Oracle Corporationより米国時間2017年4月18日、マルチプラットフォームに対応したオープンソースのデスクトップ仮想化ソフトウェア「Oracle VM VirtualBox」のアップデートリリースに相当する「Oracle VM VirtualBox 5.1.20 Build 114629(VirtualBox 5.1 Maintenance Release 20)」がリリースされ、現在コミュニティサイト、及びOracleによる公式ダウンロードページを通じて、OS X、Windows、Linux、Solarisを対象としたバイナリパッケージ、ソースコード、SDK(Software Development Kit)、及びPUEL(VirtualBox Personal Use and Evaluation License)に準拠したエクステンションパック(Oracle VM VirtualBox Extension Pack)が入手可能となっています(Mac OS X版 dmg 約90.0MB。バイナリとソースコードには、ライセンスとしてGPLv2(GNU General Public License Version 2)が適用されています)。

Ver. 5.1を対象としたメンテナンスアップデートとして位置付けられている当版では、バグフィックス、パフォーマンス改善等が行われており、前版(5.1.18 Build 114002)からの主な変更点として、以下の項目等が示されています。

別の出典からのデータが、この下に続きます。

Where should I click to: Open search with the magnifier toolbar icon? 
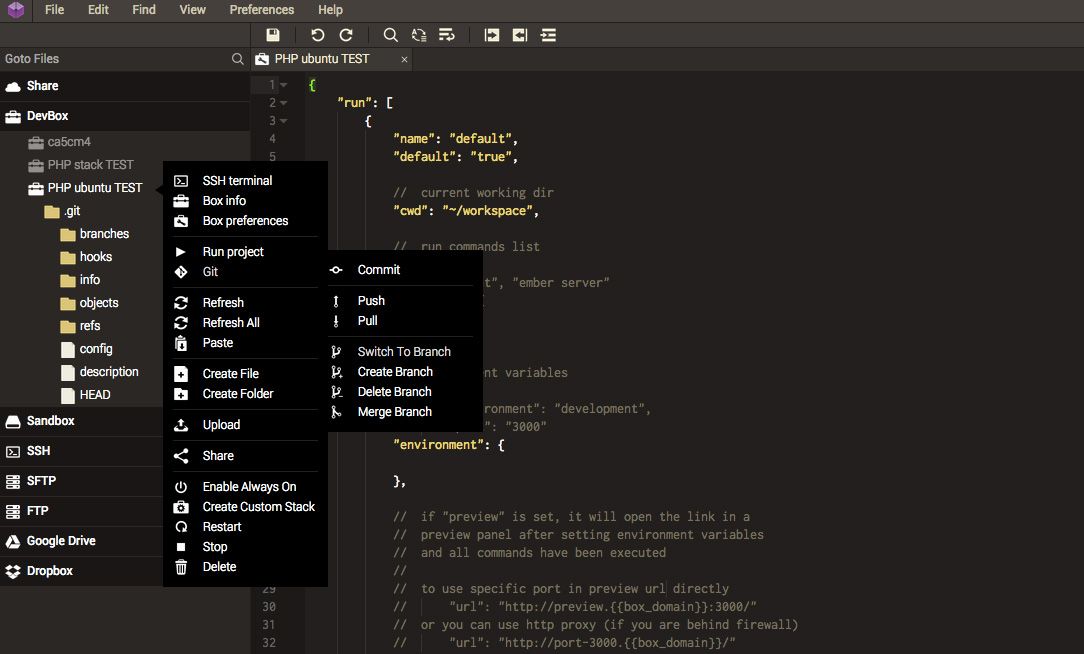coord(390,34)

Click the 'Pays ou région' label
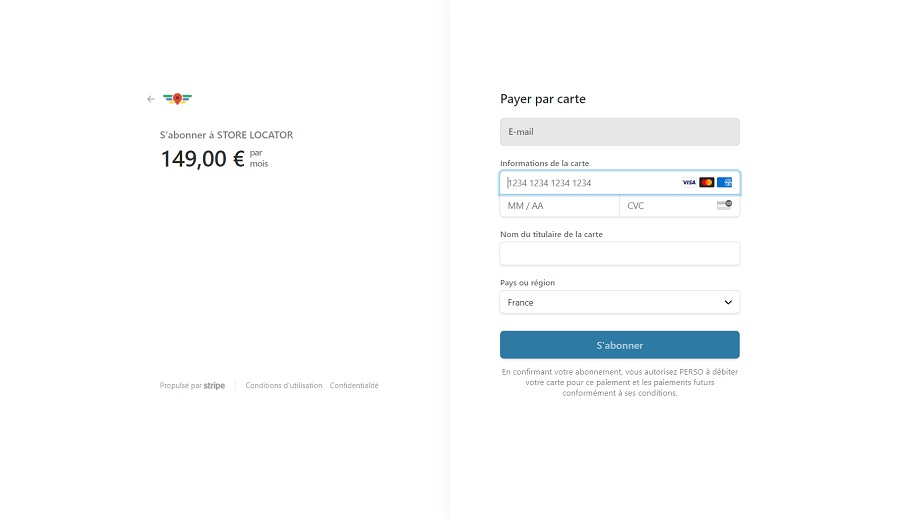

  • GUI関連の改善。ユーザが新しいエクステンションパックのインストールを試みた場合に、同パックの更新確認が行われなくなるべくした変更を適用
  • マルチモニタ構成の仮想マシンを、フルスクリーンモード、或いはSeamless(シームレス)モードに切り替えた場合に、当該仮想マシンがクラッシュし得た問題を修正
  • キーボードがキャプチャされていない場合に発生し得た、非リテラルなショートカットに関連した問題を修正(「5.1.10 Build 112026」におけるリグレッション。Windowsホストにおいてのみ発生し得た問題)
  • フルスクリーンモード、Seamlessモード利用時に発生し得た、幾つかのミニツールバー関連の問題を修正(X11ホストにおいてのみ発生し得た問題)
  • 仮想アプライアンスのインポートダイアログ(「File(ファイル)」>「Import Appliance…(仮想アプライアンスのインポート…)」)において、デフォルト値にリストアする場合に発生し得たクラッシュを修正
  • ゲストOS拡張機能「Guest Additions」関連の改善。「Windows Vista」以降において発生し得た、自動ログイン関連の問題をを修正(「5.1.18 Build 114002」において修正されたリグレッションとは別の問題)
  • ICH9(Intel I/O Controller Hub 9)チップセット関連の改善。Windows(ゲストOS)に対して64GB以上のメモリ容量を割り当てた場合に発生し得た問題を修正
  • BIOS(Basic Input/Output System)関連の改善。El Torito(CD/DVDからの起動にBIOSレベルで対応するための規格)ハードディクエミューレションにおけるジオメトリの計算を修正(Dwight Engen氏による貢献)

その他にもOracleからは、同日付にて旧版(Ver. 5.0)を対象としたアップデートリリースに相当する「Oracle VM VirtualBox 5.0.38 Build 114633(VirtualBox 5.0 Maintenance Release 38)」もリリースされ、「5.1.20 Build 114629」と同様の 仮想アプライアンスのインポートダイアログ関連の修正等が行われています。